▼

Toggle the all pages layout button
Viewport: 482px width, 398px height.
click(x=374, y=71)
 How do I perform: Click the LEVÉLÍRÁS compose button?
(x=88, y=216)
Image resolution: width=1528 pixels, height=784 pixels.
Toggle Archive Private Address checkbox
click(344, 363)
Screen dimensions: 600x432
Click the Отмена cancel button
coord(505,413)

▲
▼

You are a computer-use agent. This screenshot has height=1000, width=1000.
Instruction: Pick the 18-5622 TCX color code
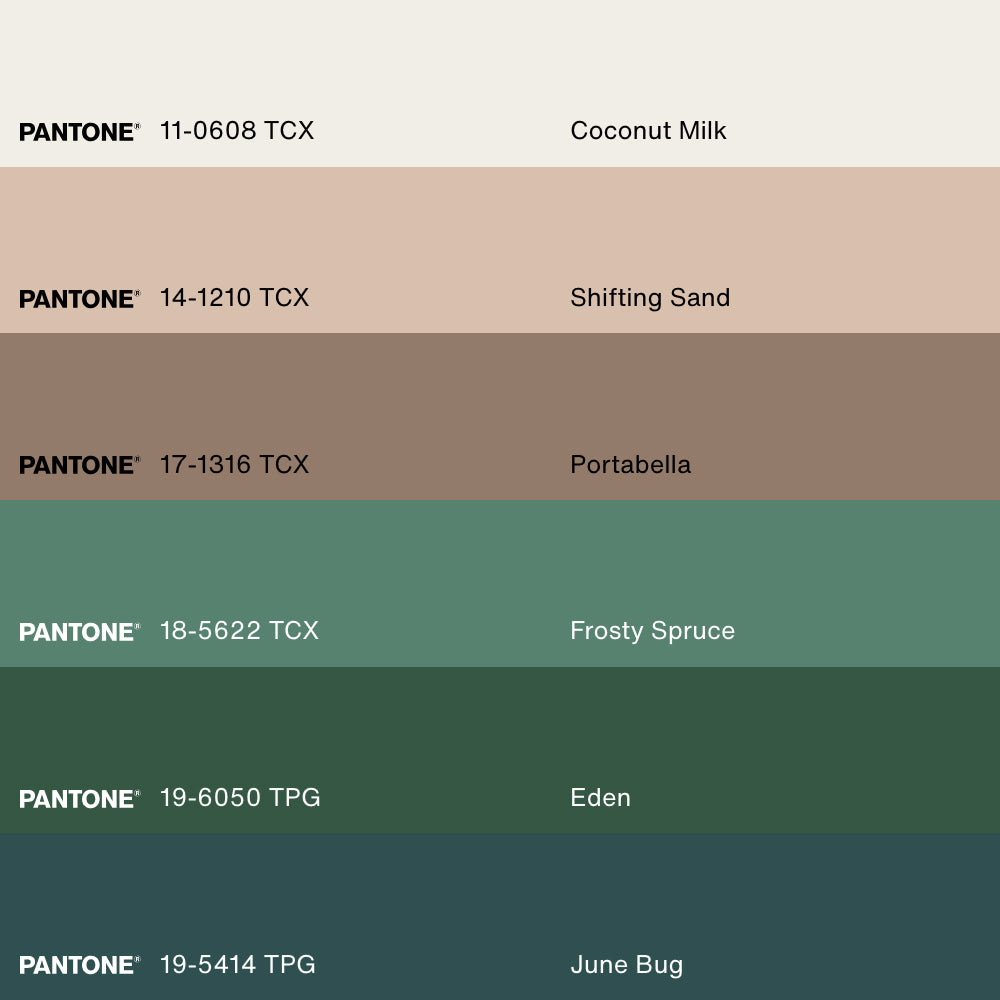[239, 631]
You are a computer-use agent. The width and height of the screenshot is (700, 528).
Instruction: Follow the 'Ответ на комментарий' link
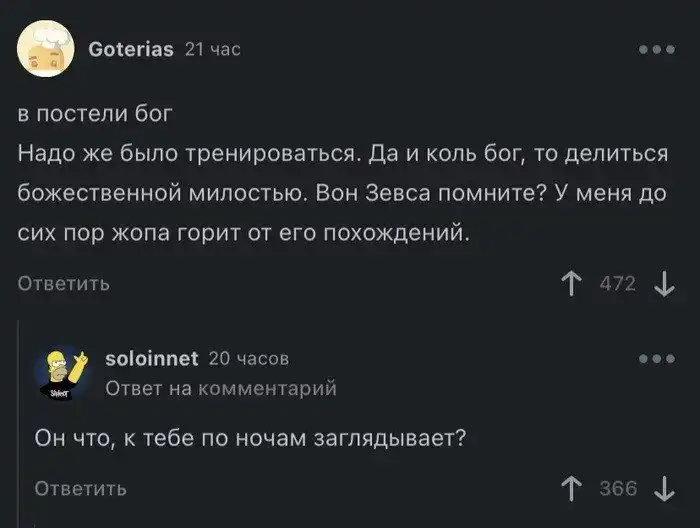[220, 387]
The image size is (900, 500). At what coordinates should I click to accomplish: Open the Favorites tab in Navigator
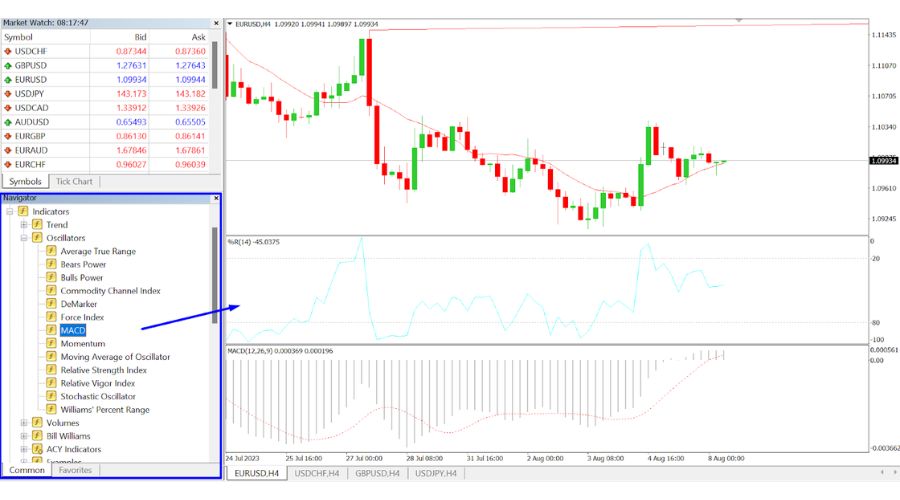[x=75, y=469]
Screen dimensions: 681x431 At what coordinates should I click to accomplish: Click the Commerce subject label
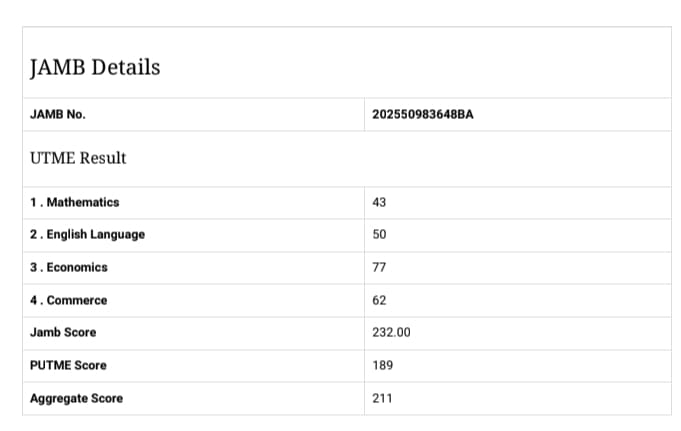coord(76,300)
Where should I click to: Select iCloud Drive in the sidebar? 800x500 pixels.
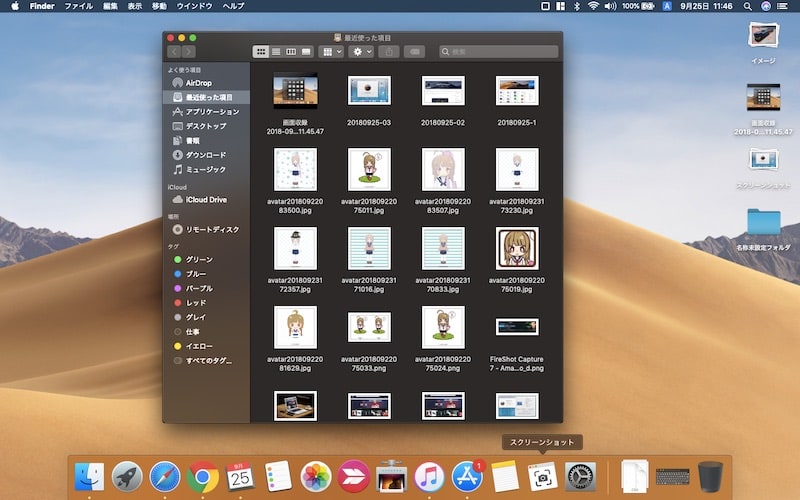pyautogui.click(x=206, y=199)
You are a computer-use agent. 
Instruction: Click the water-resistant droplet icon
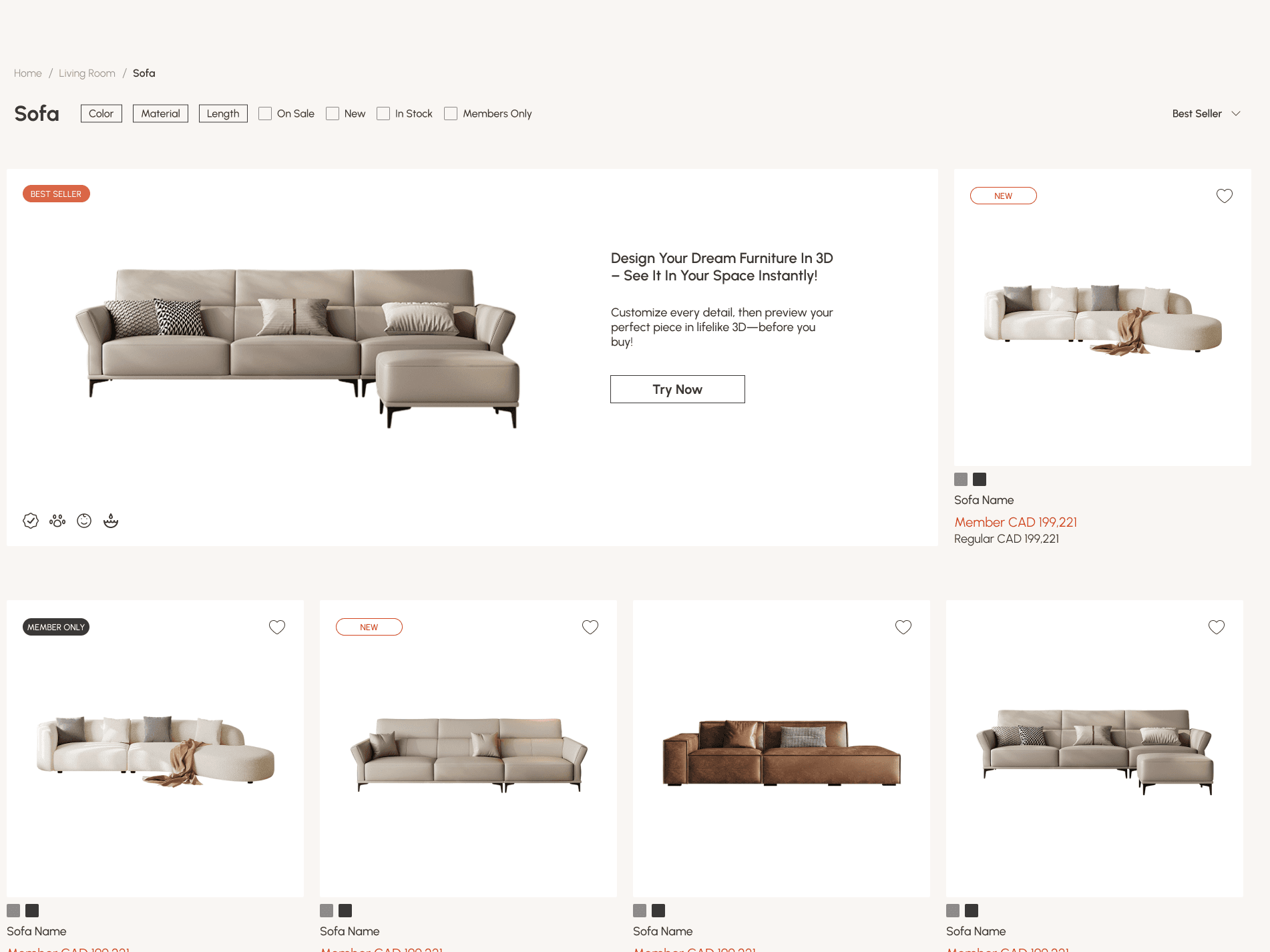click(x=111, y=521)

▲
▼

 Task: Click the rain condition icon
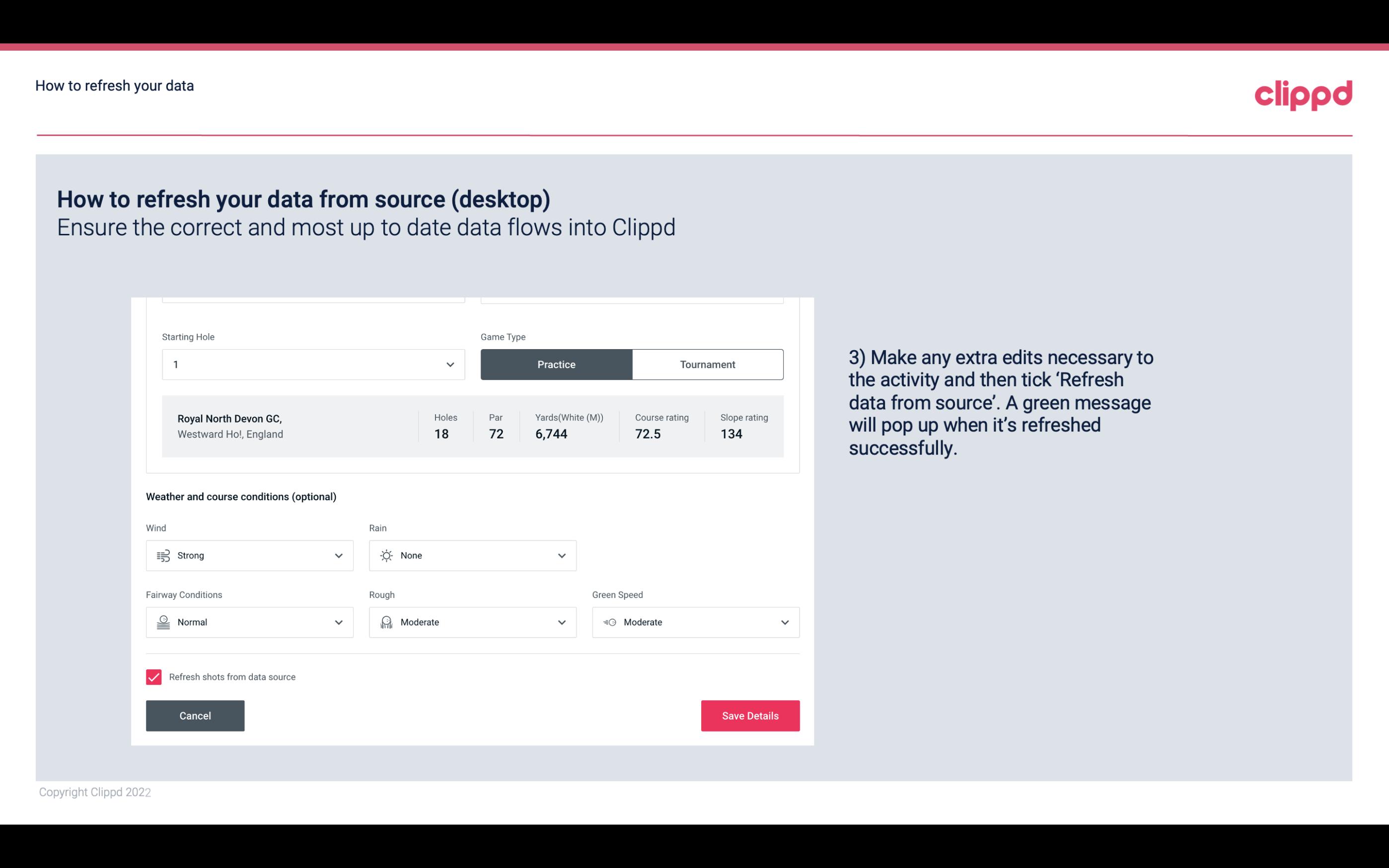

▲

--- INSTRUCTIONS TO FOLLOW ---
When you find a line in the records that contains the word "screenshot", copy it.

--- RESPONSE TO THIS EXERCISE ---
You are a computer-use agent. This screenshot has height=1000, width=1000.
You are a computer-use agent. The width and height of the screenshot is (700, 528).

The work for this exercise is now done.